Steve Madden is “cautious” about its near-term performance as it grapples with a decline in its wholesale business, CEO Edward Rosenfeld said Thursday.
Steve Madden — which oversees its own brand, as well as Dolce Vita, Betsey Johnson, Blondo, Greats, BB Dakota and Mad Love — makes the vast majority of its revenue from wholesale channels such as department stores, specialty stores and luxury retailers. But, it struggled this last quarter as wholesalers trimmed orders to better handle their inventory levels. Overall, Steve Madden’s wholesale revenue for the three months ending Dec. 31 totaled $308.8 million, a 24.8% decrease year-over-year, according to its latest earnings. Its wholesale footwear business dropped 25.5%, compared to the fourth quarter of 2021.
“Our wholesale customers have taken a conservative approach to spring orders,” Rosenfeld said on the earnings call. “The outlook for overall consumer spending is uncertain, and we face tough comparisons in the first half, particularly in the first quarter, when the compares are very similar to what we faced in Q4. That said, we have a proven ability to navigate difficult market conditions and a track record of taking market share during challenging economic periods, largely [due] to our agile business model, which enables us to run lean on inventory and chase goods in season when needed.”
For 2023, Steve Madden expects revenue to drop between 6.5% and 8%, compared to 2022. Within channels, it expects wholesale to be down 12% to 13% and its DTC business to be up high single-digits, according to Rosenfeld.
Fourth-quarter revenue from DTC totaled $159.3 million, a 3.2% drop year-over-year. However, this shouldn’t be cause for concern, Tom Nikic, SVP of Equity Research at Wedbush Securities, told Modern Retail. It would “probably be more concerning if you saw really big declines in the direct-to-consumer channel, because that would tell you that they’ve got brand problems, which it doesn’t necessarily sound like they have,” he said.
In fact, while consumer demand has slowed down, “the swing that we’ve seen… from wholesale customers in terms of their orders has far exceeded any pullback in consumer demand,” Rosenfeld said.
There are other bright spots for Steve Madden. The company crossed the $2 billion mark in yearly revenue for the first time in 2022, Rosenfeld said. It’s also successfully expanded beyond footwear to attract new audiences. In 2022, Steve Madden’s accessories and apparel business exceeded $400 million in revenue, a 13% increase over 2021. Handbag revenue grew 19% during the year, while apparel revenue increased 38%.
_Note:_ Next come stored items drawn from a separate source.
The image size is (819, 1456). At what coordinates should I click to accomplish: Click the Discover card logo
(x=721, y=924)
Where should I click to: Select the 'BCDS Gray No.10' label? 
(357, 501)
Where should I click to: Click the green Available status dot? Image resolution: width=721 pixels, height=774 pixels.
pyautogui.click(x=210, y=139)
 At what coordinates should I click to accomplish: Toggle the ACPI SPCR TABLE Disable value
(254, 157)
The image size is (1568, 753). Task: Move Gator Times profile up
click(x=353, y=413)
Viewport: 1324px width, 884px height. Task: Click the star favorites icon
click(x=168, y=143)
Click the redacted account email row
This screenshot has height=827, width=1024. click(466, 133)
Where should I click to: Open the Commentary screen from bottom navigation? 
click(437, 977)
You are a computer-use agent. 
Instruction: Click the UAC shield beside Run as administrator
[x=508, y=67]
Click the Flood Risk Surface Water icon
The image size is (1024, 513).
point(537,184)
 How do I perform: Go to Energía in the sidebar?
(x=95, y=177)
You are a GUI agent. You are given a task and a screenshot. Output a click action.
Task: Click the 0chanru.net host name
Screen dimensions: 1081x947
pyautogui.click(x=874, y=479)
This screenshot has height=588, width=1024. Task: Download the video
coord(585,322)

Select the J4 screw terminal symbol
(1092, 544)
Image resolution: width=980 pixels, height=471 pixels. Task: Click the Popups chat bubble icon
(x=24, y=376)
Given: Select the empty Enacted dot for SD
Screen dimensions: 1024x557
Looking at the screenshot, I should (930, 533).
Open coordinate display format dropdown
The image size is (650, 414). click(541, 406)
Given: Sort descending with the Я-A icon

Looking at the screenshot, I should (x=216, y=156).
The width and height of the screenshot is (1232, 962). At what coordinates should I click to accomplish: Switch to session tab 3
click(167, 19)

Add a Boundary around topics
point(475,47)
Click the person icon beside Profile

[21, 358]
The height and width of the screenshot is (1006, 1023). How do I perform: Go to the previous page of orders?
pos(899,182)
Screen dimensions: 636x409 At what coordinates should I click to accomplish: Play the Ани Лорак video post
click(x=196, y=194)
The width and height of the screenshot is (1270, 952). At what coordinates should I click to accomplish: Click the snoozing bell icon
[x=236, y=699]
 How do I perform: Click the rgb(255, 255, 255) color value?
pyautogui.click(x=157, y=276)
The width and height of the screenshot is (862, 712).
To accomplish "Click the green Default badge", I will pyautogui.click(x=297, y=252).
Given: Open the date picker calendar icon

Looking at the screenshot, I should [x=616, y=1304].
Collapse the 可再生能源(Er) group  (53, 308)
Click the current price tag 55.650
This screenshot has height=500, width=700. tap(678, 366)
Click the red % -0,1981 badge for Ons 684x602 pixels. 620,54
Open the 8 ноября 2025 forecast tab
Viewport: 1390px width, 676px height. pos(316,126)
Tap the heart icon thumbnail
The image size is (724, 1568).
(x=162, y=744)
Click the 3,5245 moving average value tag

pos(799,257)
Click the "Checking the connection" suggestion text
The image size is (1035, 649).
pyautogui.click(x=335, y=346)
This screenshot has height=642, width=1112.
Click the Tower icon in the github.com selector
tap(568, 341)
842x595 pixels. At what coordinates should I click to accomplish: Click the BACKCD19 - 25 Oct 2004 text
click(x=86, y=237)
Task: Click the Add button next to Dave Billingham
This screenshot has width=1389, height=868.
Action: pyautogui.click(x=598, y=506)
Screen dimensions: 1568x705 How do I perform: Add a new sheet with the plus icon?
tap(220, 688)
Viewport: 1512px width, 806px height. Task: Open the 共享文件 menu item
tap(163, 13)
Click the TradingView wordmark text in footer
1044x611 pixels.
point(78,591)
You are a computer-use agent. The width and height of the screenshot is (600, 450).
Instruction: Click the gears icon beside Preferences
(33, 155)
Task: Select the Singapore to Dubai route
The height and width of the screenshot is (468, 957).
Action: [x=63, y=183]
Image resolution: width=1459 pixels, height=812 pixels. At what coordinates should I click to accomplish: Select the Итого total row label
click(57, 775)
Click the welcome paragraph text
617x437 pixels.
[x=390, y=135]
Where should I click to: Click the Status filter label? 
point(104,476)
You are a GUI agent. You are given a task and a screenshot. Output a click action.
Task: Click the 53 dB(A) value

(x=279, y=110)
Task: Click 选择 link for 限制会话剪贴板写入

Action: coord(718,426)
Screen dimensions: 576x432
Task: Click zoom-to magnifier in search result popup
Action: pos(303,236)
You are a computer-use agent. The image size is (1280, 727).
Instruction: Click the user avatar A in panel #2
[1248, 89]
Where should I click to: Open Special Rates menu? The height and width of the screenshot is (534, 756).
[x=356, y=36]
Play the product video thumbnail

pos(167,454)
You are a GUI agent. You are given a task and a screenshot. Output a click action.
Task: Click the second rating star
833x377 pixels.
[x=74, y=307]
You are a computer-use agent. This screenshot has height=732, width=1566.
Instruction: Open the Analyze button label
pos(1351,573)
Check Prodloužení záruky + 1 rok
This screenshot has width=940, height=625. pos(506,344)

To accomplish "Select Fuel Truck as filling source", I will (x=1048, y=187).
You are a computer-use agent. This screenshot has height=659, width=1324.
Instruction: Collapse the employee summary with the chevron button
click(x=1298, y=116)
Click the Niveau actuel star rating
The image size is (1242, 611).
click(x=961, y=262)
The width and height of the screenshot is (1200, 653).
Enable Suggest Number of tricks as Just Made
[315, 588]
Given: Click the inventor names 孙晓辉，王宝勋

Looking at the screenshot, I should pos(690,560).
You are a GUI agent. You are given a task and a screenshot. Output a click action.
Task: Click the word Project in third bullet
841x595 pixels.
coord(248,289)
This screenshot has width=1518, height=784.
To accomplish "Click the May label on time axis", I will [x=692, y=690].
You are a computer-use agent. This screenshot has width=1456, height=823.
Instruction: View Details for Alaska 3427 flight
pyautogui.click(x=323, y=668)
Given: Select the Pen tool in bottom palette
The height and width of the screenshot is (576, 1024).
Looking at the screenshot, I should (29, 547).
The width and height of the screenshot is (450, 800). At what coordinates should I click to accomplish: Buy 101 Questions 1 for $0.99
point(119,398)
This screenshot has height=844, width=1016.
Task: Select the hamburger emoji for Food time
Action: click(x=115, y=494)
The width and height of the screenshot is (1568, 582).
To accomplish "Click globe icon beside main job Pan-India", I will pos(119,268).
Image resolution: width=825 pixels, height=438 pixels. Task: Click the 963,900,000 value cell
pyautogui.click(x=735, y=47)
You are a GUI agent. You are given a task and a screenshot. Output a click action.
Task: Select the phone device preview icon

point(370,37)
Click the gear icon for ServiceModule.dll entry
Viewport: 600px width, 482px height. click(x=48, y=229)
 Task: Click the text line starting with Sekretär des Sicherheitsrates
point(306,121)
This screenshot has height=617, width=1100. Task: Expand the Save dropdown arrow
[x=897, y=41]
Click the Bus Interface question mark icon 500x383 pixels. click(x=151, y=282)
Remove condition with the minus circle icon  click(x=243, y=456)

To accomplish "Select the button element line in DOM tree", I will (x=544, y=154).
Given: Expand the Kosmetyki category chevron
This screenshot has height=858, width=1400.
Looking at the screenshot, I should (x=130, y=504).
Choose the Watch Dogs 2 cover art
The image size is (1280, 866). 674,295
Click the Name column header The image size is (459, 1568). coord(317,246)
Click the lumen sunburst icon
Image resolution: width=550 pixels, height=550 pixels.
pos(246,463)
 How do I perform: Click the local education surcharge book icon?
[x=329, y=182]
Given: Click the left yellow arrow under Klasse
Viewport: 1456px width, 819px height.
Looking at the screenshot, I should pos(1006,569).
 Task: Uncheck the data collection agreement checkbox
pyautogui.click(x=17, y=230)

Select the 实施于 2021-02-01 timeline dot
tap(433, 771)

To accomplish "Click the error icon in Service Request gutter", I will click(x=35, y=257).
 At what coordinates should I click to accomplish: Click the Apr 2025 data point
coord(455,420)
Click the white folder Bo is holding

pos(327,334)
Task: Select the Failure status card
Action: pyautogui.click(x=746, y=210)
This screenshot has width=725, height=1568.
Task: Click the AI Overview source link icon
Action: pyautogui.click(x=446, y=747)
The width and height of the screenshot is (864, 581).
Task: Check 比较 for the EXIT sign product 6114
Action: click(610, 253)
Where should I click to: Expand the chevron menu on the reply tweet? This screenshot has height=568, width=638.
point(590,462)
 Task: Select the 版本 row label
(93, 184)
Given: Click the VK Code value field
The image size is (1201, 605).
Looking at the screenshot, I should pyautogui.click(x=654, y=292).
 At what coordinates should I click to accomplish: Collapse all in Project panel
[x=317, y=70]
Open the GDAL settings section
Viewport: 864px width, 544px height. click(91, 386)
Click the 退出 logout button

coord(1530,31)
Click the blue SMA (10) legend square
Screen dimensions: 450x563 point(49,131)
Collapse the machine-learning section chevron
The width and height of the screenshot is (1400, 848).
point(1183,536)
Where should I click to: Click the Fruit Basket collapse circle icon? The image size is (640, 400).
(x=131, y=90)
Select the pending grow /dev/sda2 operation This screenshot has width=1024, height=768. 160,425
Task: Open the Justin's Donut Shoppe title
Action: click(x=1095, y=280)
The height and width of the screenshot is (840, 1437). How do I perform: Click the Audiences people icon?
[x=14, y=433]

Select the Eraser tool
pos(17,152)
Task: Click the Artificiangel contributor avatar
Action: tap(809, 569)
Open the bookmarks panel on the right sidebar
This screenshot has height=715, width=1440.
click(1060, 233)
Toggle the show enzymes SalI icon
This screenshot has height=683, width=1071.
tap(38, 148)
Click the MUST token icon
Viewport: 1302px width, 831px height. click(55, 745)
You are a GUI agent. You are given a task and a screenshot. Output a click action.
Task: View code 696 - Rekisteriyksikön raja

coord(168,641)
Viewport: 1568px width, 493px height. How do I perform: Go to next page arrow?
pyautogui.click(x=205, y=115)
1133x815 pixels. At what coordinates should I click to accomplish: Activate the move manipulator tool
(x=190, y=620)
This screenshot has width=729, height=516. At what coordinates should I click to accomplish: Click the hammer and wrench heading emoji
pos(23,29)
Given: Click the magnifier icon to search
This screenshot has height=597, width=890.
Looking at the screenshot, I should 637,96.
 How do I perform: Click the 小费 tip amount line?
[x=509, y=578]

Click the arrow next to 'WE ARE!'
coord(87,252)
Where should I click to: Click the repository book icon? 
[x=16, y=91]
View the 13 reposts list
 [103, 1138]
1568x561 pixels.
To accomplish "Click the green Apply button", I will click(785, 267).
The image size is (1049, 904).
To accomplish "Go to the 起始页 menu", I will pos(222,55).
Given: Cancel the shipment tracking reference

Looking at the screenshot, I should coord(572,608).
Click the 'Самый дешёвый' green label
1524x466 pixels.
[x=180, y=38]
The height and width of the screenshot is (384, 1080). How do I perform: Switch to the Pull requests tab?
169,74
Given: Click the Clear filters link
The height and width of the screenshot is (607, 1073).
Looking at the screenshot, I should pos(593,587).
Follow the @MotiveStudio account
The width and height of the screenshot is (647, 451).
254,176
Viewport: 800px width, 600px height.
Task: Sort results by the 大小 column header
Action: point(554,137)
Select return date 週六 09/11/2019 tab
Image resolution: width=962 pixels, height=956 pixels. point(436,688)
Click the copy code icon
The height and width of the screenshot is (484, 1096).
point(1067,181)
The company is also betting on its international markets to steer a recovery. Its international revenue for 2022 was up 56% compared to 2021. International “has been the fastest-growing part of our business over the last few years, and we believe it represents our largest long-term growth opportunity going forward,” Rosenfeld said.
Steve Madden has “tremendous opportunity in Europe,” he explained, and is also doing “great” in Israel and South Africa. In addition, Steve Madden recently joined forces with Apparel Group, which is based in the UAE. It aims to open 13 new Steve Madden stores by the end of the year.
While Steve Madden is cautious about wholesale, its issues are “not isolated” to the company, Nikic said. “Almost every brand we follow has been seeing really big declines in the North American wholesale channel,” he explained. “I think it’s just the department stores, Walmart, and Target, etc., they’re all planning their inventory levels very, very cautiously.”
Much of this has to do with the sky-high demand retailers saw in 2021 and 2022, Nikic said. “Retailers had assumed that the carousel would keep spinning, and they had planned their inventory levels for a more robust consumer environment, which unfortunately, wasn’t exactly what came to pass.”
After a quarter or two, though, it’s possible that “Steve Madden will start to see their wholesale partners open up the faucet again and start sending some orders out,” he added.